In regards to artificial light, having only overhead lights can be too aggressive + only table lamps can be too dim. Layer when + where you can but be mindful of the bulbs you are using. Ditch the mercury containing CFL bulbs + halogens that emit blue light. The safest + healthiest bet is to stick with incandescent bulbs or non-blue light emitting LED bulbs. You can consider using pink light bulbs like these to create a warm + relaxing atmosphere.

My favorite way to create a warm feeling is by turning on our Himalayan salt lamp. There are claims that the salt produces negative ions that attach to + neutralize the positively charged dust flying around your room carrying all sorts of nasty chemicals, supposedly improving air quality. Even if it doesn’t really do anything for the air quality, the light it gives off is so magically soothing! The first few nights we used it my husband + I swore it was the best night sleep we ever had! I’m considering getting one for our oldest son’s room to replace his nightlight that has disrupting rotating colors.

There’s also these Selenite lamps that are growing in popularity that I would love to try. And consider using a silk sleep mask to block out excess light.

 

TEMPERATURE

Getting a good night’s sleep is a huge challenge if you are too hot or too cold. When you’re body isn’t at it’s ideal temperature it works harder to regulate itself meaning you are basically in survival mode. When you find the perfect temperature, your body can relax + the process of sleep can begin. Find your Goldilocks zone for a bedroom that allows you to get a good night’s sleep.

SOUND

Some people are very different in their sound needs for rest. My husband always slept in complete silence…until he met me…the queen of fans! I need white noise + usually some constant air movement to lull me to sleep. I’m practically a baby.

If you live in an area with a lot of traffic or disruptions, white noise can be a saving grace. The consistent, relaxing sound these white noise machines create can help drown out disturbances like abrupt noises.

When choosing white noise to listen to, some experts warning that high pitched sounds, like crickets, can cause slight hearing damage if played over a long period of time. So go with lower frequency sounds like rain showers, ocean waves {a personal fave} or car/plane sounds.

 

AIR

“A well purified room will smell clean but sometimes you need that little something extra to create a relaxing atmosphere.”

As mentioned before, a clean room begets a good night’s sleep.
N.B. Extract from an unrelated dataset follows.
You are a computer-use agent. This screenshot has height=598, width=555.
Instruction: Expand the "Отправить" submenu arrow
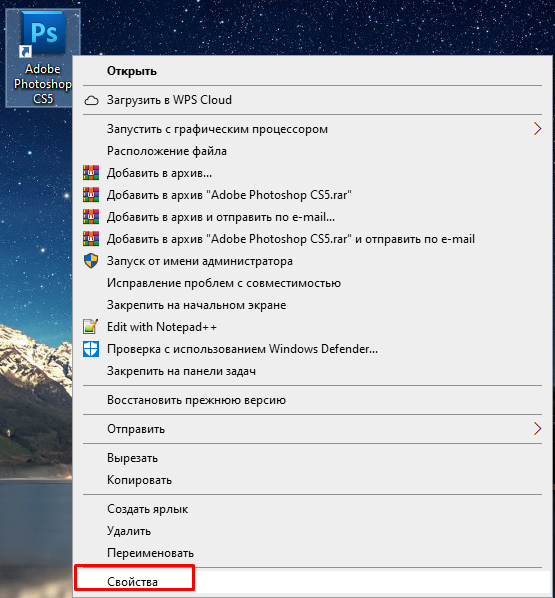537,429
The air you’re breathing while sleeping should especially be clean! Reducing dust, pollen + mold will alleviate that stuffy nose that starts to settle in during the night. Keep the filters in your HVAC system clean {change at least every 6 months} + consider adding in a portable air purifier. Opt for ones that do NOT create ozone which can be a respiratory irritant . Look for purifiers that have several filter layers that can filter out dust, pollen + mold particles, as well odor.

Plants that purify the air are also beneficial in the bedroom. Choose ones that are low on the maintenance scale + high on the filtering of harmful chemicals like formaldehyde, toluene + benzene.

A well purified room will smell clean but sometimes you need that little something extra to create a relaxing atmosphere. For this I love using essential oils + candles. Oils are especially relaxing + can be used all night long. I prefer the basic lavender but rotate through some peppermint, lemon, Thieves or On Guard when colds strike. Stick your oils in this particularly stylish ceramic diffuser.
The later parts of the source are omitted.